As an individual ages, preventive care becomes increasingly important to his or her health and wellness. The goal of preventive health care services is to prevent illness and detected diseases early on when treatment is most effective. While these services are potentially life-saving for seniors, more than half of Americans aged 65 years of age or older do not receive necessary preventive health care services. The Affordable Care Act requires that most health insurance companies, including Medicare, Medicaid and Marketplace plans, provide essential preventive care screenings and procedures at no cost to the insurance subscriber. These procedures are typically only free when provided by an in-network doctor on the patient’s plan.

While preventative care methods are offered to all individuals, some screenings and services are only available to certain age or gender groups. Aside from the services provided to all adults, seniors also have some important age-specific screenings available to them. These services aim to detect or reduce the risk of some of the health issues more commonly seen in older adults.

Seniors who are at a higher risk of developing type 2 diabetes are eligible to receive a yearly diabetes screening. Women older than 60 years of age may receive a bone density test to prevent or delay osteoporosis, which affects older women disproportionately. Some services available to all ages are also important for seniors, such as regular yearly checkups and immunization vaccines.

Medicare

In the United States, millions of seniors receive health insurance coverage through the Medicare program. Medicare is a federally run health insurance program for seniors 65 years of age or older and those with certain disabilities younger than 65. It is intended to cover only a portion of a recipient’s medical expenses and does not cover most long-term care costs.

There are four Medicare coverage options including Part A, B, C and D. Each part offers different kinds of coverage. Medicare Part A offers hospital insurance coverage, while Part B offers regular medical insurance coverage. Part C, also known as Medicare Advantage plans, combines much of the coverage offered by both Part A and B. These plans are offered by private health care organizations that are contracted by Medicare. Part D, which is commonly called Medicare prescription drug coverage, is available to those who are enrolled in either Medicare Part A or B. Those enrolled in Medicare Part C are not eligible for Part D, as Part D benefits are usually built into Medicare Advantage plans.

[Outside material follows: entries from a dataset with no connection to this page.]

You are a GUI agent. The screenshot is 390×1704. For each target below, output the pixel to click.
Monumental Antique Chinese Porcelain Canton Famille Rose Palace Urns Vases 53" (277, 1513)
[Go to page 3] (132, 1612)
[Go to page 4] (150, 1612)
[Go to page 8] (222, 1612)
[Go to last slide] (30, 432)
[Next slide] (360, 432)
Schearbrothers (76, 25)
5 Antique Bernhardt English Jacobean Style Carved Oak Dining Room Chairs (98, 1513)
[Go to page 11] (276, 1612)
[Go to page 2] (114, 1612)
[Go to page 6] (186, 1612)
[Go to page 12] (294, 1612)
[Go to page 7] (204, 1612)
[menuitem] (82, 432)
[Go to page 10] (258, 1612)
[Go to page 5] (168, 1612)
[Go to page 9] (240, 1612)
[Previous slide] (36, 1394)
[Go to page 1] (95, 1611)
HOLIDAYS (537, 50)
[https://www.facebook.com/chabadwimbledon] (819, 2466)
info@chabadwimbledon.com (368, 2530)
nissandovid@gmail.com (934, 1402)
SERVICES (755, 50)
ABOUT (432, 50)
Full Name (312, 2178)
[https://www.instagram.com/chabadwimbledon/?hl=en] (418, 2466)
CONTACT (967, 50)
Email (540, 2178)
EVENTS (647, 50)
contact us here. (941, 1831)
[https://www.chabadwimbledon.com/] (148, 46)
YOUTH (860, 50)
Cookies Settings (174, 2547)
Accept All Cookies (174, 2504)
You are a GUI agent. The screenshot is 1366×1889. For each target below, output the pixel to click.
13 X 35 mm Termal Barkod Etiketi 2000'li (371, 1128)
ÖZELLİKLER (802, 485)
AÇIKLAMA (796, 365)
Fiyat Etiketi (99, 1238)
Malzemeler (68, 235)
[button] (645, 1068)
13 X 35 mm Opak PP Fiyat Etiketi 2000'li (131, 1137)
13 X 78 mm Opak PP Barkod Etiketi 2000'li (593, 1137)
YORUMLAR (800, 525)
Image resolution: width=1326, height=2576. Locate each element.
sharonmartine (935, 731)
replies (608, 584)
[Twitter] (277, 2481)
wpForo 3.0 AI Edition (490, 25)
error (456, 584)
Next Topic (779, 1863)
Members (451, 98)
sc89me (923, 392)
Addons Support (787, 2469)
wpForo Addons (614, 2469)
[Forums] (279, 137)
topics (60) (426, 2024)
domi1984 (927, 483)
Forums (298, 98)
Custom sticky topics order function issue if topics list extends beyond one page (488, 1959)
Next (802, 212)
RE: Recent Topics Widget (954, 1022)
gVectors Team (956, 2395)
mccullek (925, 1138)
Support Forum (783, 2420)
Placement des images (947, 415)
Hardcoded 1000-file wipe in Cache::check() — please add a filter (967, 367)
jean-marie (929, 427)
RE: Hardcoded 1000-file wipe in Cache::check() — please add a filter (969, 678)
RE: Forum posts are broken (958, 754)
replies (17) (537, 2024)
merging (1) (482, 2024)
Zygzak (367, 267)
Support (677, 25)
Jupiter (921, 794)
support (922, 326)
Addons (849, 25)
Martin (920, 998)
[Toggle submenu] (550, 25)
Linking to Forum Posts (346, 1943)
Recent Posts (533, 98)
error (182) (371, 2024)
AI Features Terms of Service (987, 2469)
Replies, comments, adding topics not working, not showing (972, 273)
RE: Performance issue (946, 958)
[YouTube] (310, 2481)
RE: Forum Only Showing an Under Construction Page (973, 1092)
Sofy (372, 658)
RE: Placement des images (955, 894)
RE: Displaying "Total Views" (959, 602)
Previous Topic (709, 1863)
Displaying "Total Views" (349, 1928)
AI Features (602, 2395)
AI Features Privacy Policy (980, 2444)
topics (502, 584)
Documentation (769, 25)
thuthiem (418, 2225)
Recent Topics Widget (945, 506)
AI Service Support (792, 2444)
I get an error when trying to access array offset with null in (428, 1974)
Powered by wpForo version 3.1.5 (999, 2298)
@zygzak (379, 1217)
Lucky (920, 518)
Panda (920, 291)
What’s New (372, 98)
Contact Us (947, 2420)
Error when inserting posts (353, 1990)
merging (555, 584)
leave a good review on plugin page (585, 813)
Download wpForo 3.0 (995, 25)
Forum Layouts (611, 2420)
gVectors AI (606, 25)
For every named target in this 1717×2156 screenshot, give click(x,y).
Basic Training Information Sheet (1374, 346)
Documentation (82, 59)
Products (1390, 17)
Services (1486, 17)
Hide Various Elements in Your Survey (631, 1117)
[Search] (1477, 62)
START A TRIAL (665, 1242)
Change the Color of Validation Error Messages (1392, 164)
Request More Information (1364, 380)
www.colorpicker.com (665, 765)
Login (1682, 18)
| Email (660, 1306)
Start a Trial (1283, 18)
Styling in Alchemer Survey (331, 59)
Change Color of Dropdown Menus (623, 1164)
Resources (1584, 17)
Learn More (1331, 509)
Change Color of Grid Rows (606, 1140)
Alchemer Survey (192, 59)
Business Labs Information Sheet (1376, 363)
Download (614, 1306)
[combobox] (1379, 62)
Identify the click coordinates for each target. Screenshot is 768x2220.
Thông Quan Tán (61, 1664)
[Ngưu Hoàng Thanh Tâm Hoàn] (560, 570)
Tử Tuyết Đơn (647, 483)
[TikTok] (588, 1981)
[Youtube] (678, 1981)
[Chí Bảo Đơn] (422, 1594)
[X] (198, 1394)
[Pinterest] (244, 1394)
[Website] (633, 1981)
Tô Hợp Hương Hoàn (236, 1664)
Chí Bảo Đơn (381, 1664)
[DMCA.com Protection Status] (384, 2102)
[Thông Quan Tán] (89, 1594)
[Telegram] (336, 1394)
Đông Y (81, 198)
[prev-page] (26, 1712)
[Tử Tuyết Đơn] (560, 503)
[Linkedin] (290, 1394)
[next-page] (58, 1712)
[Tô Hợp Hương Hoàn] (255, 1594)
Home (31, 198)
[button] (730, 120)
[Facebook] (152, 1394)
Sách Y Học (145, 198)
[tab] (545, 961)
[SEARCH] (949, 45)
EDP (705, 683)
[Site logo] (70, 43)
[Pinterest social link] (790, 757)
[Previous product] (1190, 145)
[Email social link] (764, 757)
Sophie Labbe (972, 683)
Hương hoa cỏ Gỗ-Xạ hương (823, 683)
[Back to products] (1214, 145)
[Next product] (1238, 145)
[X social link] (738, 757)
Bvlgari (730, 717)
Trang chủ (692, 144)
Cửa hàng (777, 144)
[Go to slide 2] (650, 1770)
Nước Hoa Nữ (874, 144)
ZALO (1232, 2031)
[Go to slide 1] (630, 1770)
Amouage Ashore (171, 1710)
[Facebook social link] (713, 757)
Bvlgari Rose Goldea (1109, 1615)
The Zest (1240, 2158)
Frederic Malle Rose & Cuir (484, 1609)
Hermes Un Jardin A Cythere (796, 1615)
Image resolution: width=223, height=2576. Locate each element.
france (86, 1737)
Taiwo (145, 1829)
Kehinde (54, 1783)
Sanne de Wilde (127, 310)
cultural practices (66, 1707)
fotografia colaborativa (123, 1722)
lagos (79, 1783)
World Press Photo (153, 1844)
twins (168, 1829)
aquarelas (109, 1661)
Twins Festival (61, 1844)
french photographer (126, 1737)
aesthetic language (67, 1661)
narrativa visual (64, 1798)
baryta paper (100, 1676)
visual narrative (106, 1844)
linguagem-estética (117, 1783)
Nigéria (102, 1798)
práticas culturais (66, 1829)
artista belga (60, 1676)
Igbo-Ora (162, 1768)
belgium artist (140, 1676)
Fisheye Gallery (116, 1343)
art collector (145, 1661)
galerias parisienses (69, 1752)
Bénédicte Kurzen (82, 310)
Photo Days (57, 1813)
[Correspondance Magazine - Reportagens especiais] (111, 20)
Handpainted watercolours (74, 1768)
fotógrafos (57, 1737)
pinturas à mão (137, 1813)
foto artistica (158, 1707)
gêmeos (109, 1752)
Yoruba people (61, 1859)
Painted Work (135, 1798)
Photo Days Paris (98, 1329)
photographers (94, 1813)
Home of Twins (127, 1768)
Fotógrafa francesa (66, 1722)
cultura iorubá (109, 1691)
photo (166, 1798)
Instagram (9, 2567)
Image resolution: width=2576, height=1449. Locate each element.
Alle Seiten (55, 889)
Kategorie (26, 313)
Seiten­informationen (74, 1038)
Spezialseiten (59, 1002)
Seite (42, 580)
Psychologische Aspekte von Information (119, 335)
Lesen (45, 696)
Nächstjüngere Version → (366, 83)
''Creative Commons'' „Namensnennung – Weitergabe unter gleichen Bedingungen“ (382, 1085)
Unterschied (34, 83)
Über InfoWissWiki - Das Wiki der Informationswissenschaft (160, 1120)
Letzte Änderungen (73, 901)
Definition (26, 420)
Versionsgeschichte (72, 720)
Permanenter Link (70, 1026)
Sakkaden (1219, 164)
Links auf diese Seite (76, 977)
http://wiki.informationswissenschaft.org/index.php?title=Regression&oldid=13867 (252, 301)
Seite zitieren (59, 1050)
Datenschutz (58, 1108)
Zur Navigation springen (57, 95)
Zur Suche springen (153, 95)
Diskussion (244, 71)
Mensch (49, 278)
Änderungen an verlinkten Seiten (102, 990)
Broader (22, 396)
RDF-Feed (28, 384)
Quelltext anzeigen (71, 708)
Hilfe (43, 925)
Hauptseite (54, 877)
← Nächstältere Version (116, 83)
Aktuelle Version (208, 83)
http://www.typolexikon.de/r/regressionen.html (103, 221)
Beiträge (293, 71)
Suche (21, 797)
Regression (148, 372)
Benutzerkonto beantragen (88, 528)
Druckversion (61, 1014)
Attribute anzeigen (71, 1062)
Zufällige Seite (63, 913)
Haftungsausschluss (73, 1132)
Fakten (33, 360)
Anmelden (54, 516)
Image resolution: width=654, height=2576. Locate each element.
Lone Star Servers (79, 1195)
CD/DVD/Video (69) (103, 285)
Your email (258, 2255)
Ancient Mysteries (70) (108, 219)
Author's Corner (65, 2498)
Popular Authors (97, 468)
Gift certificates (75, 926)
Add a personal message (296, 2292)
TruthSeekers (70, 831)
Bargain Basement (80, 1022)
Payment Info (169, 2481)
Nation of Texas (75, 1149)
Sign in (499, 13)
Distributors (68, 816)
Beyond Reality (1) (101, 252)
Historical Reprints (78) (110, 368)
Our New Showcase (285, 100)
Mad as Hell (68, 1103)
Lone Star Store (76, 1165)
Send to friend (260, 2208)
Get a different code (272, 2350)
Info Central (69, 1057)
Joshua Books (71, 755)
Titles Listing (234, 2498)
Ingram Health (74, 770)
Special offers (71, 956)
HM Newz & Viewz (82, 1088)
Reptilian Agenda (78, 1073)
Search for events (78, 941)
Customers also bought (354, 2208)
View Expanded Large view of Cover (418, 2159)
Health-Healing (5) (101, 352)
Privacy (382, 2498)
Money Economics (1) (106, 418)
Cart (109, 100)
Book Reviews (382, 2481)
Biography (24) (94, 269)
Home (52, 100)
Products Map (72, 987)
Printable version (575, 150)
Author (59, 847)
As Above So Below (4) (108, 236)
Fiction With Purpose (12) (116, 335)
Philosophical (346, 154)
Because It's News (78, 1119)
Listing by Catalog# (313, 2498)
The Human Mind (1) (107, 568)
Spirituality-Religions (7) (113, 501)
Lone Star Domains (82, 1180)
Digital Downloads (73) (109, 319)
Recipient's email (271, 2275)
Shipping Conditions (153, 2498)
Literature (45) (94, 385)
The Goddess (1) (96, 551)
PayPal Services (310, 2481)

Eligibility for Medicare is determined according to a few factors. Seniors who are 65 years of age or older and receive Social Security benefits are eligible for Medicare. Seniors may begin applying for Medicare up to 3 months before turning 65 years old but may still apply up to 3 months after their birth month, allowing prospective applicants a 7-month enrollment window.

Healthy Living for Seniors

Maintaining good health is an important undertaking for older adults. While seeking professional medical care is the most vital part of a senior’s health care plan, there are many things that can be done at home to live healthily and improve general wellness. Living a healthy lifestyle as a senior is not only beneficial, it is crucial, as maintaining a healthy lifestyle can help prevent or delay the onset of many illnesses common in older adults.

Exercise is a key part of leading a healthy lifestyle, especially for seniors. Seniors who exercise are less likely to develop chronic illnesses, such as cardiovascular disease and diabetes. Exercise also decreases the likelihood of injury due to falls.

Maintaining a healthy diet as a senior is just as important as exercise. Many seniors suffer from malnutrition, which can lead to poor health and an increase in the risk of developing chronic illnesses. Malnutrition also causes the body to weaken, which makes older adults more prone to fractures and injuries sustained from falls. As the body ages, it loses its ability to use nutrients efficiently, so eating healthily is an important factor in making sure older adults receive the vital nutrients their bodies need.